(Saved data entries)
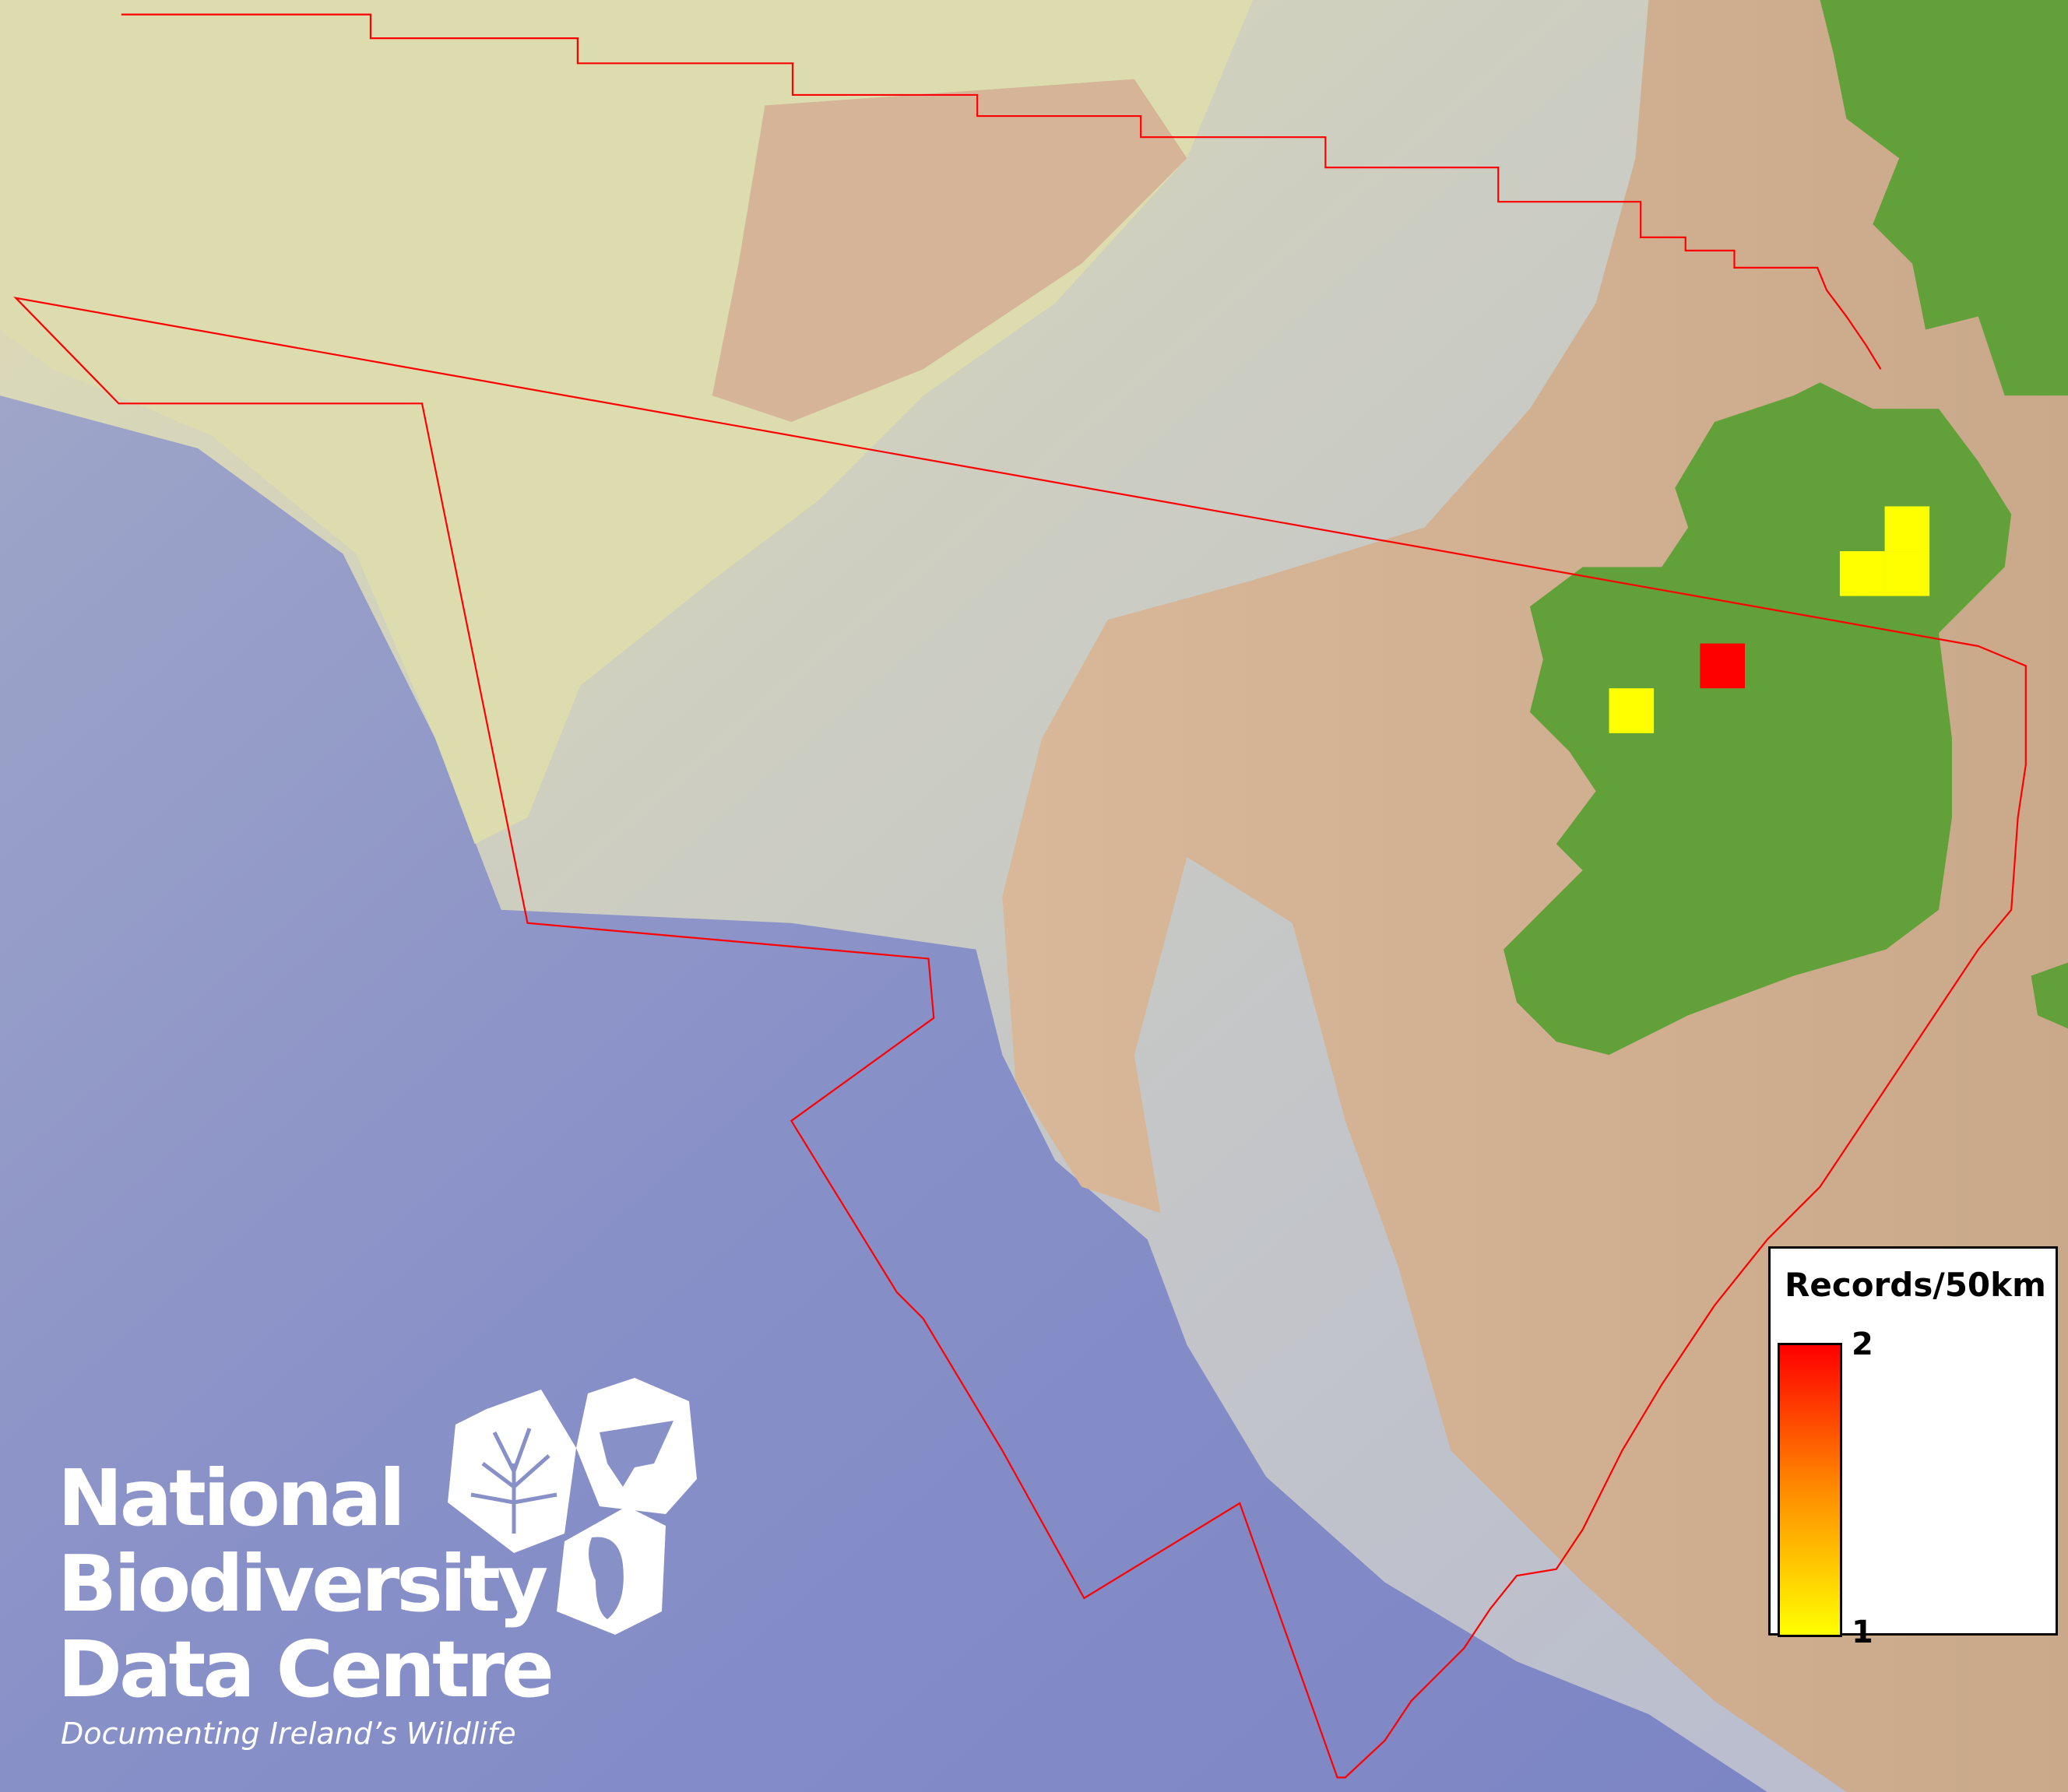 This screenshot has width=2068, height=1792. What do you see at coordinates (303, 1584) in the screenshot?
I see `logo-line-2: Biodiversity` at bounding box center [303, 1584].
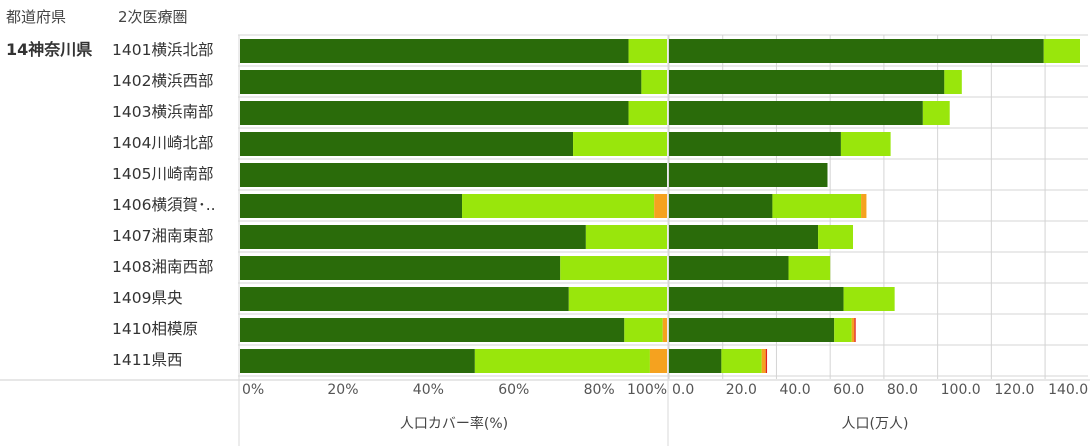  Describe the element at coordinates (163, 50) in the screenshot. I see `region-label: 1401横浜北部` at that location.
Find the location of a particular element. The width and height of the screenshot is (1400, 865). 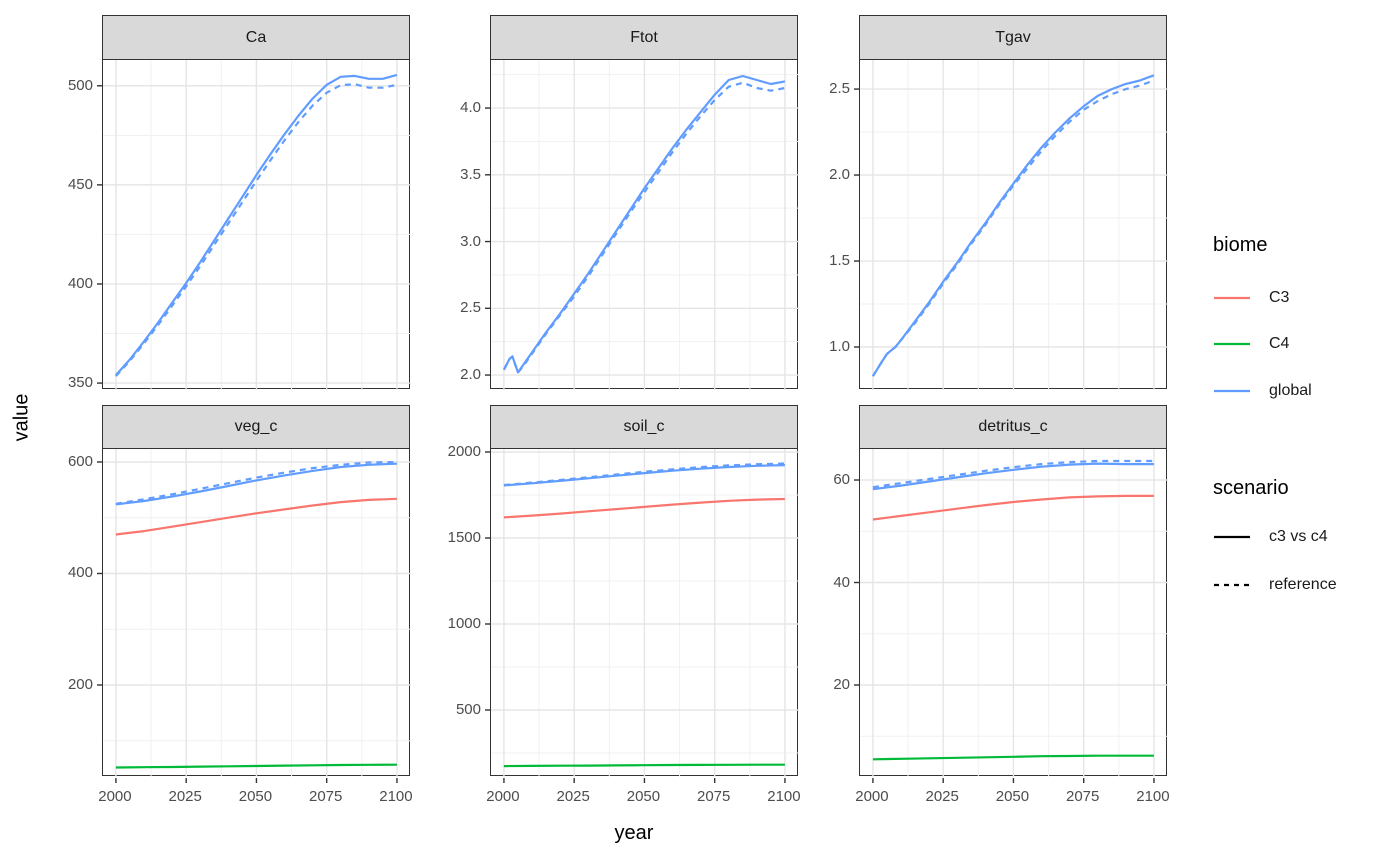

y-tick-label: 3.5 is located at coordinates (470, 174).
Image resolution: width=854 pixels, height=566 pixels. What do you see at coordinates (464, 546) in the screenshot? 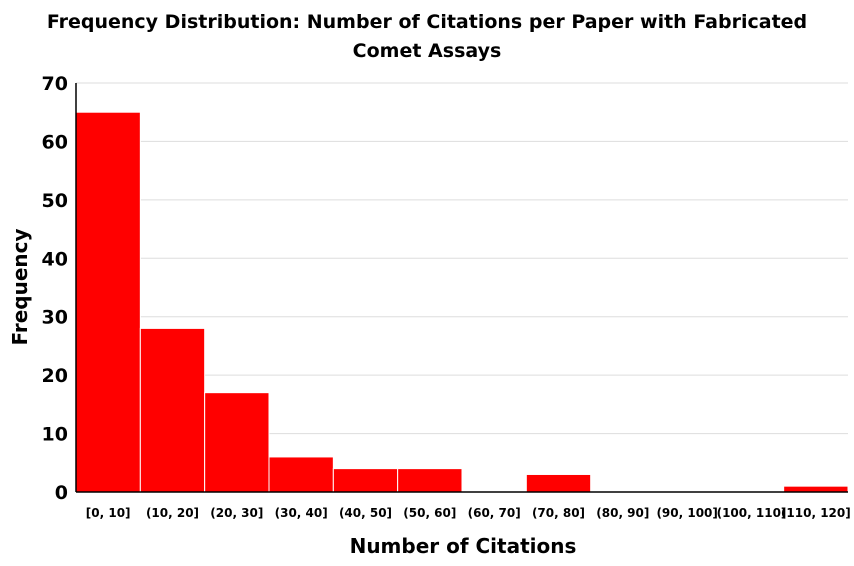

What to do:
Output every item above word for word, leaving out the pictures.

Result of this task:
 This screenshot has width=2068, height=1792. What do you see at coordinates (303, 1584) in the screenshot?
I see `logo-line-2: Biodiversity` at bounding box center [303, 1584].
  Describe the element at coordinates (163, 50) in the screenshot. I see `region-label: 1401横浜北部` at that location.
Find the location of a particular element. The width and height of the screenshot is (1400, 865). 

y-tick-label: 3.5 is located at coordinates (470, 174).
Image resolution: width=854 pixels, height=566 pixels. What do you see at coordinates (464, 546) in the screenshot? 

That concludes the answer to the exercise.